## EXERCISE INSTRUCTIONS
Which lines in the material below contain the string "camera"? List each of them in full.

[Items stored from a collection]
[Begin]

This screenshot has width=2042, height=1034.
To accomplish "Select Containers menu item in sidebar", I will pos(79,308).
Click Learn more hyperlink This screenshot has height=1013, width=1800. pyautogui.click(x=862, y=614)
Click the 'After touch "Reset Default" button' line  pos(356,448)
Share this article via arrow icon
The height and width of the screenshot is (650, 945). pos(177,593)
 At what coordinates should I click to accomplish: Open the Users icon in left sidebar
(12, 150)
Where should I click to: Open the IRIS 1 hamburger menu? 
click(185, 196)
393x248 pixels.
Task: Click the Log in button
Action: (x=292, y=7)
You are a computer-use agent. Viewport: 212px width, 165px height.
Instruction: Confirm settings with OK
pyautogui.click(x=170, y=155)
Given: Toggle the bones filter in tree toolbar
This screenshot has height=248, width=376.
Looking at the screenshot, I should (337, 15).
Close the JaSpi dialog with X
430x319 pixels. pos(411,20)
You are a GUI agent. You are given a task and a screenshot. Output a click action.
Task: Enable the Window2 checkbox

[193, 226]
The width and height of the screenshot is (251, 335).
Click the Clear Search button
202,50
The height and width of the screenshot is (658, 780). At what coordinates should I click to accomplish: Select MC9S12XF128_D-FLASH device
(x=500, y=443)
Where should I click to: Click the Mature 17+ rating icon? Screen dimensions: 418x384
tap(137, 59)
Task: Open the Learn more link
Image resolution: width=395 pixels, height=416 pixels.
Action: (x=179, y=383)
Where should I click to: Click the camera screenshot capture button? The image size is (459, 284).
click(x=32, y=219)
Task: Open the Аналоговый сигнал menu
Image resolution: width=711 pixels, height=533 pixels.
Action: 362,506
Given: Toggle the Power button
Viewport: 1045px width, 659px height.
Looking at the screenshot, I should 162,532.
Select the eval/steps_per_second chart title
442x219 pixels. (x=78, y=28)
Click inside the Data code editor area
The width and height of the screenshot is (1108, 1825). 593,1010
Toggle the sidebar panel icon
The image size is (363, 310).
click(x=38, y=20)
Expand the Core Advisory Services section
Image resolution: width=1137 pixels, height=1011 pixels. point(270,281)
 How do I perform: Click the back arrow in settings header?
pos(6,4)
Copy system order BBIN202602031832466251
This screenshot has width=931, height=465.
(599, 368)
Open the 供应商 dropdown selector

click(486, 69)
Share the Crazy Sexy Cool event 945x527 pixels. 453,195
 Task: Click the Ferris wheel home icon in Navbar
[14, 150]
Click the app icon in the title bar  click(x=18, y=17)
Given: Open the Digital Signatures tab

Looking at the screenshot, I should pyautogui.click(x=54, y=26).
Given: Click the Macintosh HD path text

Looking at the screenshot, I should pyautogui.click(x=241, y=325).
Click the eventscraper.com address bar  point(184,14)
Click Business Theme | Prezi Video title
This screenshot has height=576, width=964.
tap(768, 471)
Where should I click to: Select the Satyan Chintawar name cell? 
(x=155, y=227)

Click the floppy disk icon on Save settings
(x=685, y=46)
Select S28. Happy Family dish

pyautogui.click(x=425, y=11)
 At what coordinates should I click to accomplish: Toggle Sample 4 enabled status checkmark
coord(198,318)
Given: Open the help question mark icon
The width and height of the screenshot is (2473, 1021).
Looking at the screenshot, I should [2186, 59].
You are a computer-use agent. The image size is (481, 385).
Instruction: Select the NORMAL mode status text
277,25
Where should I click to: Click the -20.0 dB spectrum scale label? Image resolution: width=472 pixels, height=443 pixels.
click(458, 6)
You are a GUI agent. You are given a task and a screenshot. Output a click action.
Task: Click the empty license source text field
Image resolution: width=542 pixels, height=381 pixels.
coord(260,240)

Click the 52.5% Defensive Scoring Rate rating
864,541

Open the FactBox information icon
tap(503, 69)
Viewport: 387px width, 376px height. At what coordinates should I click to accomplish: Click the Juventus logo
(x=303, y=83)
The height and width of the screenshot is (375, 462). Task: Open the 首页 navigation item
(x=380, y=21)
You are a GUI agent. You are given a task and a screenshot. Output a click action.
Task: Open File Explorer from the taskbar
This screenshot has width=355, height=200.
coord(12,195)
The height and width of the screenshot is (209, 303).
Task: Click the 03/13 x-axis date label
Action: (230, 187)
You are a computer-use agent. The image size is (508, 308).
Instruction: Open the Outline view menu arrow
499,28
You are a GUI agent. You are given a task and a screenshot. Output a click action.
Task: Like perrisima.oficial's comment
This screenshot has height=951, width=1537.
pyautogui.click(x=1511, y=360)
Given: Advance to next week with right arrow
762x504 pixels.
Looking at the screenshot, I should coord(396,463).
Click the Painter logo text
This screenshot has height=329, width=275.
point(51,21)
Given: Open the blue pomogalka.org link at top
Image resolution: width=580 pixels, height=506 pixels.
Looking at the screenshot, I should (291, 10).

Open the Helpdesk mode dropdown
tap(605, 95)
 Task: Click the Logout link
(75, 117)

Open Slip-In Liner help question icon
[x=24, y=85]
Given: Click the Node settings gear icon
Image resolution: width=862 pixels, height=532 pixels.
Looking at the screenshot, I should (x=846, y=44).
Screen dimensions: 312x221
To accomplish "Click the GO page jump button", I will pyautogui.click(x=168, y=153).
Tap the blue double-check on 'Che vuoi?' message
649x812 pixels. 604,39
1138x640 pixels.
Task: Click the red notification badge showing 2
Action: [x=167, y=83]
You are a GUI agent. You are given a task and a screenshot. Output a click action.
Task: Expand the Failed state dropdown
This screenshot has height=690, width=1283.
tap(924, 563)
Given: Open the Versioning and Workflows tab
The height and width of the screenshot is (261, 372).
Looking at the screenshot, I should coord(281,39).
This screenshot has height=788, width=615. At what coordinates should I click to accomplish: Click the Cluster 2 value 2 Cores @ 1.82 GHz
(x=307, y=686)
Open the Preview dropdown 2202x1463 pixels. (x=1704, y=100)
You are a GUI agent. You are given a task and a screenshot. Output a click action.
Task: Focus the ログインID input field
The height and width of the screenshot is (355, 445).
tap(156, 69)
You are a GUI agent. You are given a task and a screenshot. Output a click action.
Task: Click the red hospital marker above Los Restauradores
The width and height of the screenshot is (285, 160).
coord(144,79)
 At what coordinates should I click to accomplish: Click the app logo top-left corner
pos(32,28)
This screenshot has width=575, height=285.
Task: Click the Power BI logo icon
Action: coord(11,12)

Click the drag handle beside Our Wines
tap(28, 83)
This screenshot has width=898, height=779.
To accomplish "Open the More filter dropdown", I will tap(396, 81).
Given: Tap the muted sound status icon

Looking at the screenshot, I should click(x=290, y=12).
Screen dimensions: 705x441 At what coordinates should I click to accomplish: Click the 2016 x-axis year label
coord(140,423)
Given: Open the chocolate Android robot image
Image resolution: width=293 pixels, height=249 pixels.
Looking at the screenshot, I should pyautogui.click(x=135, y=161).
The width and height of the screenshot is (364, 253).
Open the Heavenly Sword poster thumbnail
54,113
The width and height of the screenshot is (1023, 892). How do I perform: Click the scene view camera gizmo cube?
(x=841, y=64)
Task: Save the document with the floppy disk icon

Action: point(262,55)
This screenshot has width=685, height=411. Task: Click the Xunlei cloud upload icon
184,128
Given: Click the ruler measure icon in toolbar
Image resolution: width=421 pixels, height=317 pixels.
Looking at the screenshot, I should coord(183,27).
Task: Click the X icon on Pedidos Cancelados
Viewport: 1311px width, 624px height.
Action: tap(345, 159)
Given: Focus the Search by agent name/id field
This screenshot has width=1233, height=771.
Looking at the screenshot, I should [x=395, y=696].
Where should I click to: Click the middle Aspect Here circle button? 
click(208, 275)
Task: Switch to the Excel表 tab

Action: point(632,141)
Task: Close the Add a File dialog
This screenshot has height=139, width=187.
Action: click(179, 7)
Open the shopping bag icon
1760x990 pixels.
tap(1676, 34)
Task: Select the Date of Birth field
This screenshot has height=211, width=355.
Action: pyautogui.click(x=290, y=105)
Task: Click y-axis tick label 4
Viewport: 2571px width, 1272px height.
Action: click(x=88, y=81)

[End]

## PROBLEM SOLUTION
Where should I click to: Click the camera screenshot capture button? The image size is (459, 284).
The width and height of the screenshot is (1023, 892). How do I perform: Click the scene view camera gizmo cube?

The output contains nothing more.